___ Trecho selecionado ___

RIO DE JANEIRO - O pai do coronel Armando Avólio Filho, que salvo erro ou omissão deve se chamar Armando Avólio, estranha que a seu rebento seja dispensado tratamento diverso ao que foi dado, entre outros, a Fernando Henrique Cardoso e ao Gabeira, por sinal também Fernando.
Avólio-pai acha que Avólio-filho foi anistiado de cambulhada com aqueles que, do outro lado da briga, também cometeram crimes políticos. Arrolar o presidente da República entre os criminosos é mais do que exagero: é besteira mesmo. O então sociólogo foi cassado porque, como muitos outros, jogava politicamente em um lado que parecia predestinado a ocupar o poder em tempo relativamente breve. A mesa estava posta para a esquerda de salão daquela época.
Se FHC cometeu algum crime, foi o da afobação ideológica. Quando, anos mais tarde, encontrou seu leito natural, chegaria mole ao poder que sempre ambicionou. Convenhamos, nem merecia ter sido cassado ou louvado por isso -é a carreira, o osso do ofício de quem chegar lá.
Gabeira participou de um sequestro. Mas o próprio sequestrado, o embaixador Elbrick, dos Estados Unidos, sentiu-se obrigado a elogiar o tratamento recebido de seus sequestradores. Foi a tônica do movimento de contestação ao regime militar: houve violência de lado a lado e essa violência é que foi anistiada.

___

▶ [Problema 1] Indique se cada afirmação está de acordo com o texto sobre a anistia, respondendo sim ou não e citando as palavras do texto que decidem a questão: (a) Gabeira participou de um sequestro; (b) Fernando Henrique Cardoso foi cassado por ter participado de um sequestro; (c) o embaixador Elbrick era da França.
▶ [Problema 2] Relacione todas as pessoas citadas pelo nome no texto sobre a anistia.
▶ [Problema 3] Prossiga o texto sobre a anistia a partir do ponto em que ele termina.

___ Entradas fornecidas ___

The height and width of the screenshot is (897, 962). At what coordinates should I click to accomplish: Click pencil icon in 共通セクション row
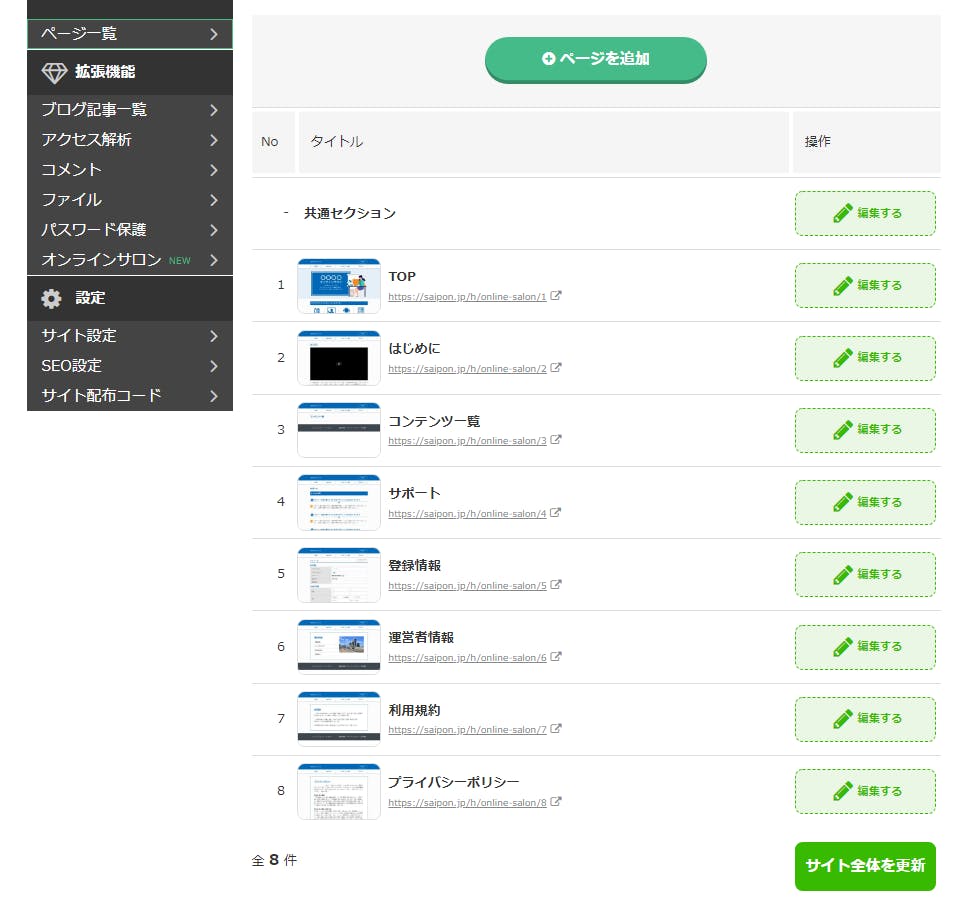pyautogui.click(x=843, y=213)
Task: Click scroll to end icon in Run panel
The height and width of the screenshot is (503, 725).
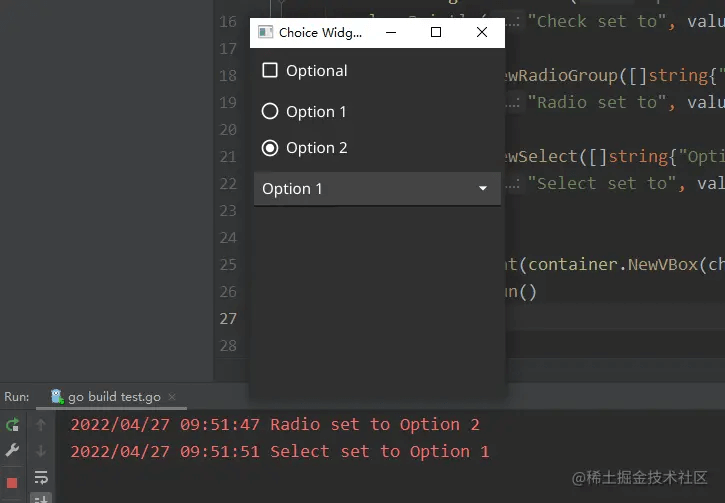Action: click(41, 498)
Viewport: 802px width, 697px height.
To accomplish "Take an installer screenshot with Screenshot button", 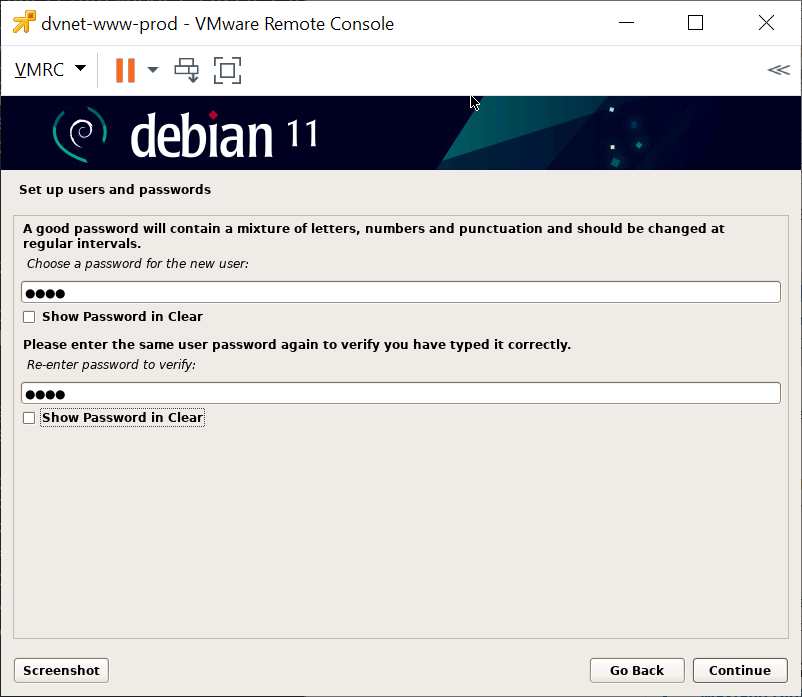I will tap(61, 670).
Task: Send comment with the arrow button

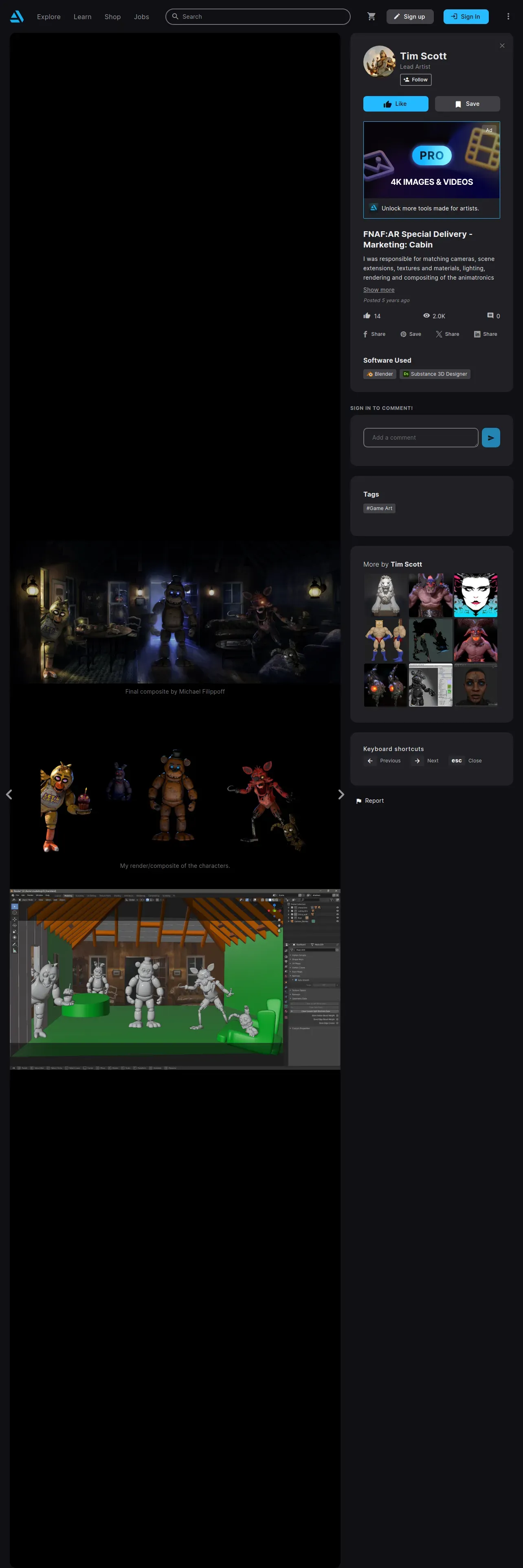Action: pyautogui.click(x=490, y=438)
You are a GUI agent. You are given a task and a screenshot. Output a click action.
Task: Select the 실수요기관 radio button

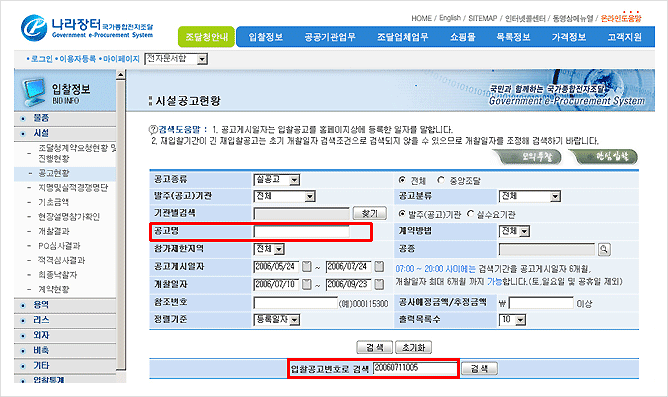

___

▶ [Resposta do exercício 1]
(a) Sim: "Gabeira participou de um sequestro."
(b) Não: "O então sociólogo foi cassado porque, como muitos outros, jogava politicamente em um lado que parecia predestinado a ocupar o poder em tempo relativamente breve."
(c) Não: "o embaixador Elbrick, dos Estados Unidos"

▶ [Resposta do exercício 2] Armando Avólio Filho; Armando Avólio; Fernando Henrique Cardoso; Gabeira; Elbrick.

▶ [Resposta do exercício 3]
O caso do coronel Avólio é diferente. Ele foi acusado por quem de direito (o grupo Tortura Nunca Mais) de ter praticado torturas. Para se entender o equívoco de Avólio-pai, faço uma escala: os exemplos citados por ele (Fernando Henrique e Gabeira) foram diferentes no grau. O professor combateu o regime militar no plano intelectual e moral. O jornalista fez a mesma coisa, mas, em dado momento, optou por aumentar o seu grau de participação na luta ideológica e se associou a um grupo de sequestradores. Quanto ao Avólio-filho, a diferença não é apenas de lado nem de grau: é de gênero.
Ele participou de torturas. A psicologia de um torturador nunca é ideológica. É fisiológica no nível primário que faz o homem se tornar uma besta.